İKLİM DEĞİŞİKLİĞİ İSKENDERİYE’Yİ NASIL ETKİLİYOR?

İklim değişikliği ve sera gazı emisyonlarının artışı, küresel sıcaklıkları yükselterek deniz seviyelerinin artmasına neden oluyor. Ulusal Okyanus ve Atmosfer Dairesi (NOAA) verilerine göre, deniz seviyesi 1880’ten bu yana 20-23 cm yükseldi ve bu artışın 10 cm’si sadece 1993’ten sonra gerçekleşti. Eğer karbon salınımları artarsa, deniz seviyesi 2100 yılına kadar 1,9 metreye kadar yükselebilir. Bu süreçte, deniz suyu binaların temellerine ulaşarak binaların altlarından çökmesine yol açıyor. İskenderiye Üniversitesi’nden toprak bilimci Prof. İbrahim Saleh, yaptıkları analizlerin, binaların çöküşlerinin üstten değil, temelden başladığını gösterdiğini belirtiyor.

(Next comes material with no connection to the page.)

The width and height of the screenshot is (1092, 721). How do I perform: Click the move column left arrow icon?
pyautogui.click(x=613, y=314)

KIYI ÇİZGİSİ GERİYE ÇEKİLİYOR

Bilim insanları, uydu görüntüleri ve eski haritalar kullanarak, 1880’lerden bu yana İskenderiye kıyılarındaki değişimi inceledi. Çalışmalar, bazı bölgelerde kıyının yılda 3,6 metre geri çekildiğini ortaya koydu. Bu da şehrin her yıl biraz daha denize gömüldüğünü gösteriyor. Kıyı erozyonu yalnızca İskenderiye için değil, diğer bazı bölgelerde de yaşanıyor. NASA’nın yaptığı bir araştırmaya göre, Kaliforniya’nın bazı kıyı bölgeleri de deniz seviyesinin yükselmesi nedeniyle hızla çökme tehlikesiyle karşı karşıya.

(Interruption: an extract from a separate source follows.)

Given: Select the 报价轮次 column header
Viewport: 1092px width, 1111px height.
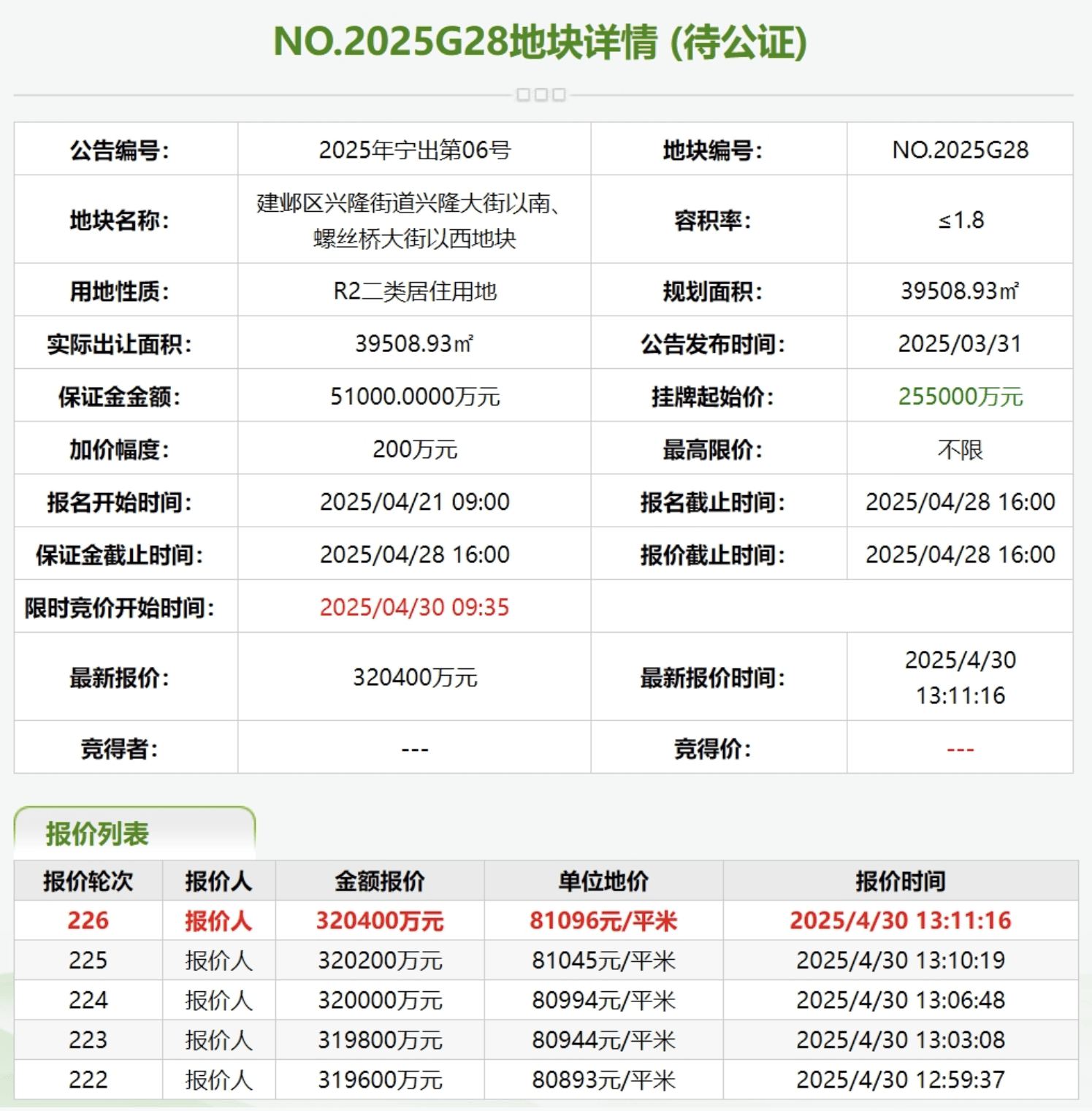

ÇÖZÜM ÖNERİLERİ VE ALINMASI GEREKEN TEDBİRLER

Bilim insanları, İskenderiye’yi kurtarmak için bazı önlemler alınması gerektiğini ifade ediyor. Bu önlemler arasında kıyı boyunca kum tepeleri oluşturulması, binaların yükseltilmesi ve risk altındaki bölgelerdeki halkın tahliye edilmesi yer alıyor. ABD Güney Kaliforniya Üniversitesi’nden su bilimci Dr. Essam Heggy, bu durumu sadece İskenderiye için değil, tüm kıyı şehirleri için bir uyarı olarak değerlendiriyor. Dr. Heggy, "Tarihsel kentleri korumak sadece binaları korumak değil, insanlık mirasını korumak anlamına gelir" dedi.

Ancak bilim insanları, bu felaketin önlenmesi için atılacak en önemli adımın küresel karbon emisyonlarının azaltılması olduğunu belirtiyor. Sera gazı salınımları kontrol altına alınmazsa, yalnızca İskenderiye değil, dünya genelindeki pek çok kıyı şehri de benzer bir kaderle karşılaşabilir.